Fields, who faces a life sentence, has also been charged in federal court on hate crime charges, in which the death penalty could be imposed.
Here are four things to know about the trial:
Several people have been prosecuted for crimes related to the “Unite the Right” rally.
The trial is the culmination of a flurry of prosecutions of lesser-known violent acts. At least six people have been tried and convicted of crimes associated with the rally.
In the brutal beating of a black man in a parking garage, which was captured on video, Jacob Goodwin of Arkansas and Alex Ramos of Georgia were sentenced to eight years and six years in prison, respectively. A third man, Daniel Borden of Ohio, has not yet been sentenced for his role in the attack. The victim of that beating, DeAndre Harris of Charlottesville, was accused of assault in an earlier incident but was acquitted.
The mayhem that day also featured a confrontation between a Ku Klux Klan leader who fired a gun in the general direction of a black man who lit the spray from an aerosol can on fire, creating a makeshift blow torch. No one was struck by the bullet, or hurt by the fire. But the KKK leader, Richard W. Preston Jr. of Maryland, was sentenced to four years in prison for discharging a weapon in a school zone, while Corey Long of Culpeper, Virginia, was sentenced to 20 days in jail and 100 hours of community service for igniting the fire.
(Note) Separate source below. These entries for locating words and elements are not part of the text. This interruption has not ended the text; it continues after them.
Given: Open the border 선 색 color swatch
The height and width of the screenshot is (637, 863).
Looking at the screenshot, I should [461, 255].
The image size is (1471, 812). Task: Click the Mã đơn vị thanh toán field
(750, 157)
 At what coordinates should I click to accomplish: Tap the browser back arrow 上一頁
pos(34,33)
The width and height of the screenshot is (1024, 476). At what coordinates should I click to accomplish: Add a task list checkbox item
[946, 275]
Christopher Cantwell, a New Hampshire man who argues that white people deserve a separate country, pleaded guilty to releasing pepper spray into a crowd. He spent 107 days in jail and was banned from re-entering Virginia for five years.
The organizer of the rally has not been criminally charged. Jason Kessler, a University of Virginia graduate, obtained a permit to hold the rally, and the courts upheld his right. However, a lawsuit brought by the rally’s victims against Kessler argues that the rally’s attendees plotted to commit the violence that unfolded.
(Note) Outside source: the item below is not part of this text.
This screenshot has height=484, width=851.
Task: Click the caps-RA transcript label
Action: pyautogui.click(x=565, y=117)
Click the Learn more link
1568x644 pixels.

There were dozens more victims of the car attack.
Dozens were injured in the car attack at the rally, and some of them suffered life-changing injuries that have prevented them from returning to work. A charitable fund has helped pay rent and other expenses for victims.
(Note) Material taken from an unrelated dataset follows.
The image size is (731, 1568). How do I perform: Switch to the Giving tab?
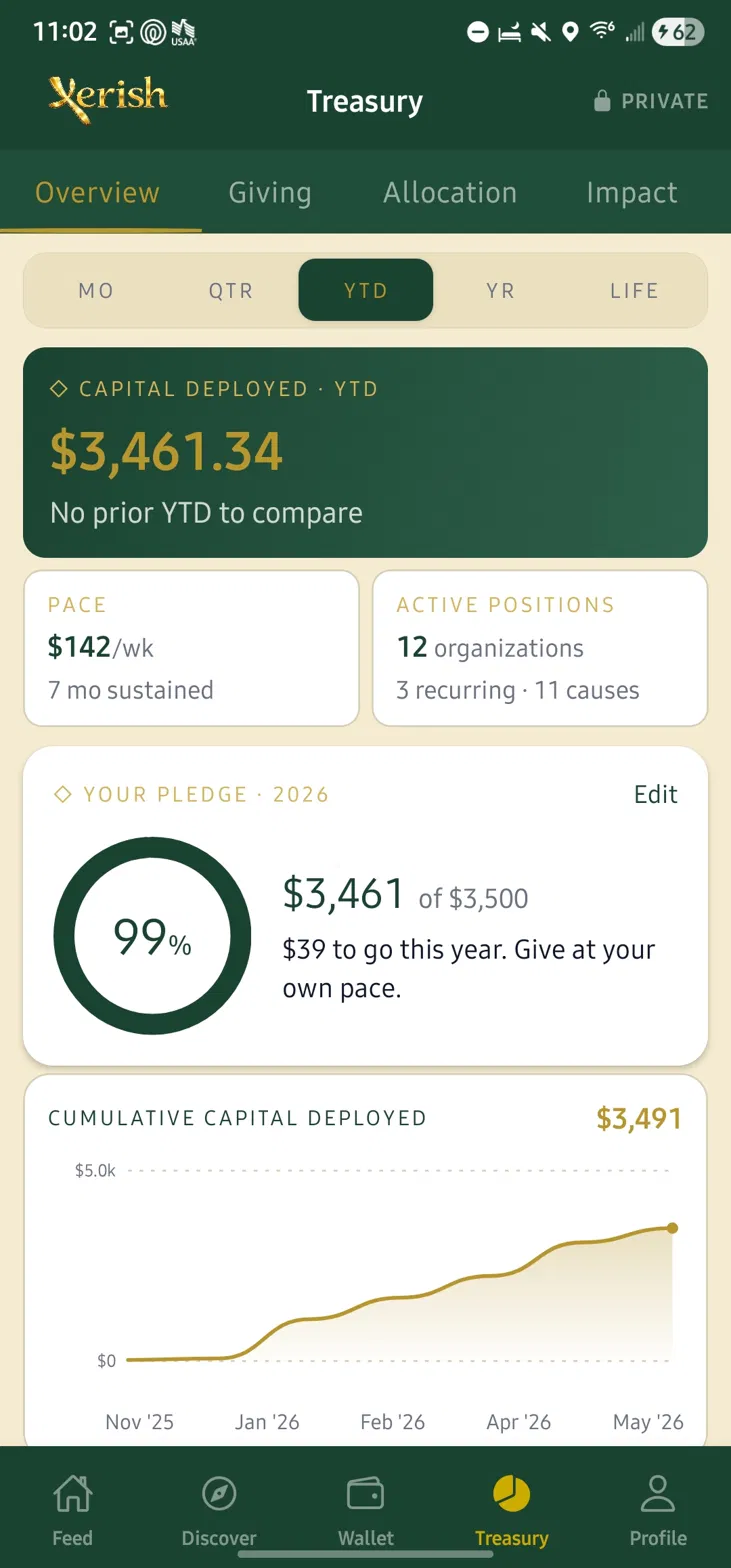click(x=270, y=192)
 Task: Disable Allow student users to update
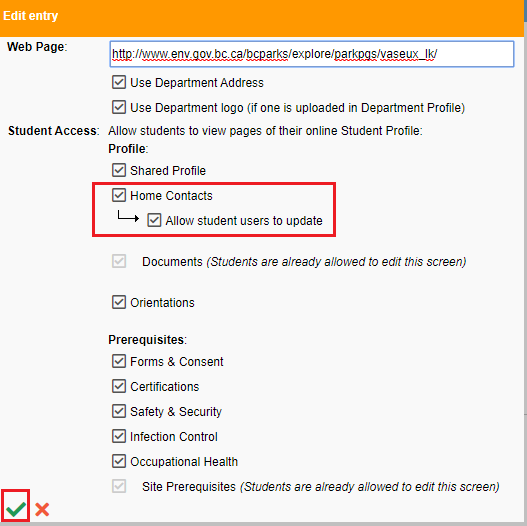click(154, 220)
Many victims are set to testify in the trial. Star Petersen, a single mother who suffered two broken legs, a broken rib and a broken back, is expected to take the stand Friday.
The car attack spurred some victims to become even more dedicated to the anti-racism activism that led them to protest at the Unite the Right rally.
James Fields faces a second trial after this one ends.
In the current case, prosecutors must prove that Fields intentionally crashed his car into a crowd, causing death. But in the coming federal trial, prosecutors must prove that he intended to harm people because of their perceived race, color, religion or national origin. They will be relying on a 2009 federal hate crimes statute.
“Last summer’s violence in Charlottesville cut short a promising young life and shocked the nation,” Attorney General Jeff Sessions said in a statement in June when Fields was indicted. “Today’s indictment should send a clear message to every would-be criminal in America that we aggressively prosecute violent crimes of hate that threaten the core principles of our nation.”
Fields is expected to claim mental illness and self-defense.
In pretrial hearings, Fields told a judge that he was under treatment for bipolar disorder, anxiety and depression. Witnesses for the defense are expected to testify about his mental state.
During jury selection, his lawyers informed potential jurors that Fields believed he was protecting himself when he drove into the crowd. A detective who interviewed Fields moments after the crash said Fields repeatedly apologized and asked if anyone had been injured. When he was told that a person died, he appeared shocked and began to sob.